Their age matched that of wood deposits buried in the Hudson riverbed and marine fossils in a New Jersey debris flow in cores gathered by other researchers.

The fist-sized gravel he found in Long Island would require a high velocity of water - well over a metre per second - to land where it did, said Dr Goodbred.

Among the fossils and shells sandwiched in the organic black mud of Sandy Hook Bay, New Jersey, Marine Geologist Cecilia McHugh of Queens College, City University of New York, discovered mud balls made from red clay that matched iron-rich sediments found onshore.

The balls form their spherical shape only through vigorous reworking, said Dr McHugh, and they do not form in small storms.

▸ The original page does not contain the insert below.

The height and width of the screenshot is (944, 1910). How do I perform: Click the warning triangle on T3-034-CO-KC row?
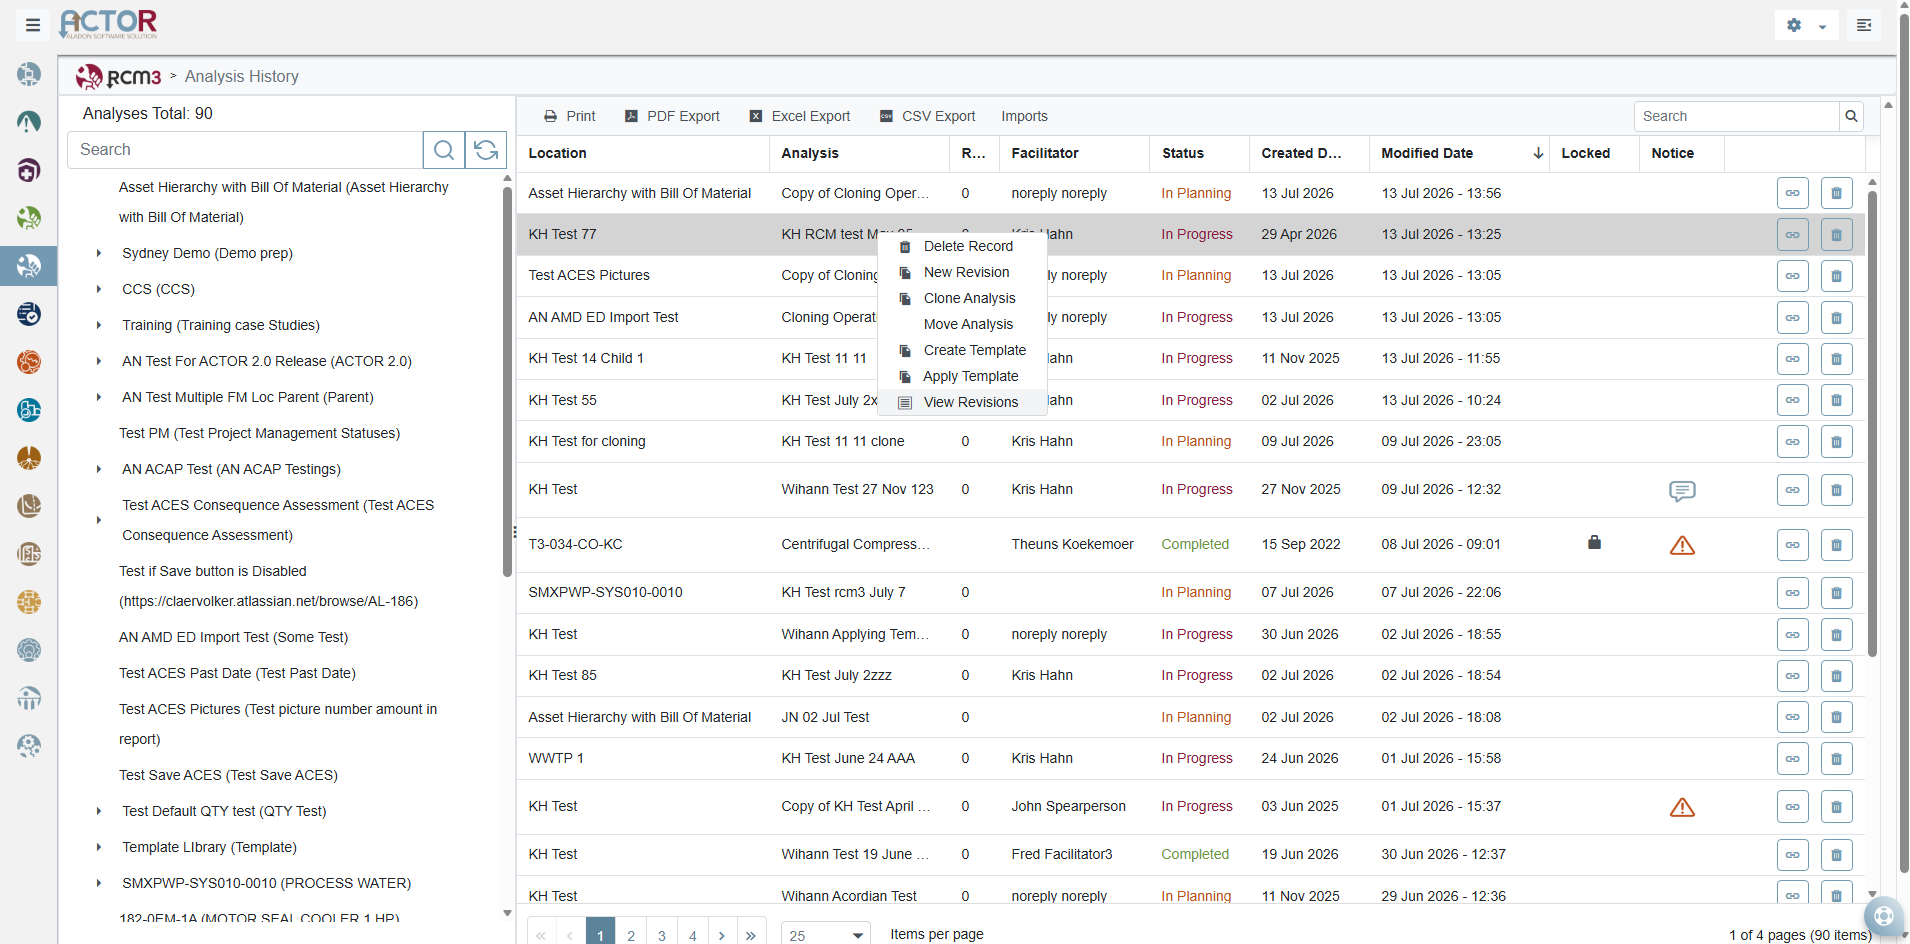pos(1682,545)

"I didn't think much about it until we dated the deposit and came up with the same date that Steve did on Long Island," she said.

It prompted her to check cores extracted from the upper continental slope 200km offshore.

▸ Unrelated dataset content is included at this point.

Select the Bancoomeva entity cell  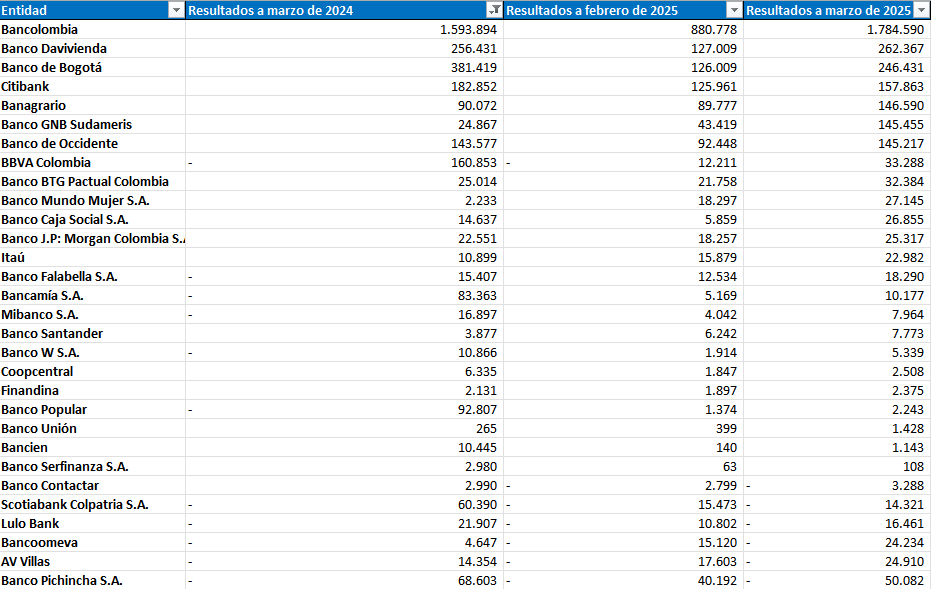click(55, 542)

She discovered a 2,200-year-old layer of sand and mud, on top of sedimentary layers 8,000 to 14,000 years old.

Dr McHugh says such relatively young debris is not found that far out on the slope, and the date is close to that of the New York and New Jersey samples.

Age of a storm

The age and nature of the material make tsunami verification a challenge.

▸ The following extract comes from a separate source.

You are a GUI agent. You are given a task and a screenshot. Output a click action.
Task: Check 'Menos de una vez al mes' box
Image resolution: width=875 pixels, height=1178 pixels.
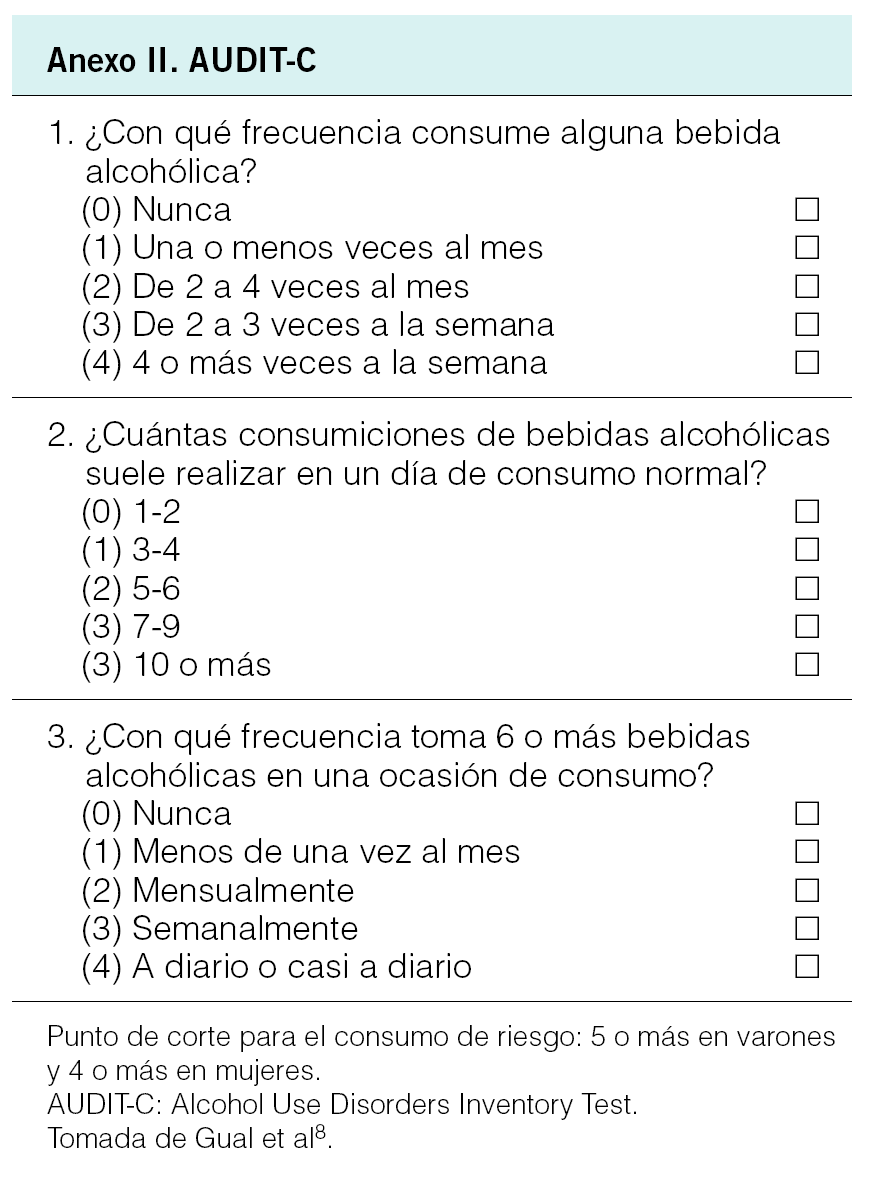click(x=807, y=852)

The radiocarbon dates of the debris are accurate to within a century, said Dr Goodbred. But the only evidence that a dramatic event took place thousands of years ago is common coastal debris - wood, sand, shells and rock.

Researchers must discern whether it was strewn by a tsunami or a hurricane, or another large storm, such as a "nor'easter", said Professor Driscoll.

Unusual layers in sediment cores may be a sign of an ancient tsunami
"Understanding the origins of these deposits can be difficult," he added.

While tsunamis can occur in any ocean, they are most common in the Pacific and Indian Oceans where continental plates collide.

There, large undersea earthquakes are relatively common.

In the Atlantic, where the plates spread, tsunamis are rare, which means Atlantic tsunamis are not well studied, said Bruce Jaffe, of the United States Geological Survey.

There is little research on tsunami debris in the variety of northeast coastal environments - riverbeds, marine bays - where the New York debris layers were found. There are few modern analogues to compare them with for identification, he said.

"Grand Banks is the only unequivocal tsunami in the Atlantic on the Northeast coast because there were eye-witness accounts and the deposits matched that of other modern tsunamis," said Dr Jaffe.

To rule out the possibility of a severe storm, said Professor Driscoll, tsunami groups should collect more core samples to see whether the distribution of the debris is consistent.

Dr Goodbred said teams were planning to do just that. And this would confirm that the deposits are not quirks of local geology.

'Circumstantial evidence'

The researchers would also repeat carbon dating on cores to verify ages, said Dr Goodbred, but he has a hunch the tsunami theory will win out.

"We're building a case of circumstantial evidence that is getting harder and harder to ignore," he said.

While many geologists say a submarine landslide is the likely trigger of a tsunami, a group led by Columbia University geologist Dallas Abbot thinks a space impactor may have set off the massive wave.

© British Broadcast CorporationSome researchers suspect a space impactor may have been involved
Her team discovered material in the New Jersey and Hudson River cores dated to 2,300 ago, and believe it to be meteoritic in nature. This includes carbon spherules, shocked minerals, and nanodiamonds, which are produced under extreme pressures and temperatures.

"We didn't find the typical shocked quartz, but that is usual for a water impact," said Dr Abbott.

She theorised that an asteroid landed in the water off the coast of New York and New Jersey, either creating the wave directly or triggering a submarine landslide. No crater has yet been found.

Many geologists and other scientists remain sceptical of the asteroid evidence so far; but proof of an asteroid impact is not necessary to build the case for a massive wave.

As Dr Goodbred pointed out: "The tsunami story stands on its own without the impact."